O cardeal Bassetti (presidente da Conferência dos Bispos da Itália – CEI) há poucos dias em Roma pediu expressamente aos católicos para não ter medo de se envolver na política, aliás, para engajar-se com sentimentos de caridade e com espírito de serviço nessa tarefa moralmente inevitável para eles. Espero que esse convite encontre uma correspondência, tanto através de uma contribuição de palavras e reflexões, como de ações/gestos e decisões concretas.
A política - com uma P maiúscula, de que muitas vezes tem falado o Papa Francisco - é feita de amor e paixão, relações, discussões, escolhas em favor do bem de todos em um país; por isso sua primeira vocação é cuidar dos mais fracos e marginalizados no esforço para readmiti-los na assembleia dos cidadãos livres. Uma obra que exige uma vigilância assídua de tudo o que acontece e muda, vivida com sabedoria e confiança.
Para fazer isso, os cristãos têm uma grande vantagem: o legado da história e da Palavra. Algo que pode ser comparado ao que, para os antigos romanos, foi o mos maiorum, ou seja, a "tradição dos antepassados." A isso saldava-se a sua estabilidade política e estava condicionado o sucesso no futuro próximo e remoto.
Da mesma forma para os católicos as Escrituras, o Evangelho, junto com a tradição dos Padres, a doutrina e o mare magnum de testemunho que santos homens e mulheres doaram com extrema abundância, constituem um valor imenso que não deve ser deixado sem investimento.
Mesmo na política, na verdade, cada dia é um kairós, um tempo bom para apresentar "coisas novas e coisas antigas". E quem fez isso foi o cardeal Ravasi ao twittar um versículo no discurso escatológico de Jesus no Evangelho de Mateus: "Fui um estrangeiro e vocês não me acolheram", comentando sobre as decisões de nossos líderes em relação ao navio Aquarius. Por isso, nós cristãos italianos, gostaríamos de agradecê-lo, por ter compartilhado a pérola luminosa da Palavra na ocasião política oportuna. Isso é política, isto é, a caridade inteligente que fecunda a obra da política.
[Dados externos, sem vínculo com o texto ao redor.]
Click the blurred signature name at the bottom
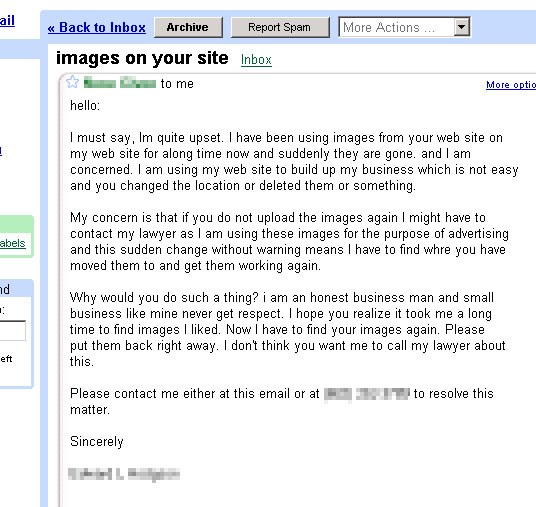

Quando o ministro do Interior responde dizendo-lhe que sempre carrega consigo um terço e mantém no bolso o Evangelho, ao mesmo tempo em que decide recusar - independente das razões mais ou menos legítimas, que ele alega - o desembarque de um barco cheio de migrantes sem nome nem documentos, o coração do cristão não pode deixar de ser se sentir sacudido e perceber um contraste, um conflito, um contraponto.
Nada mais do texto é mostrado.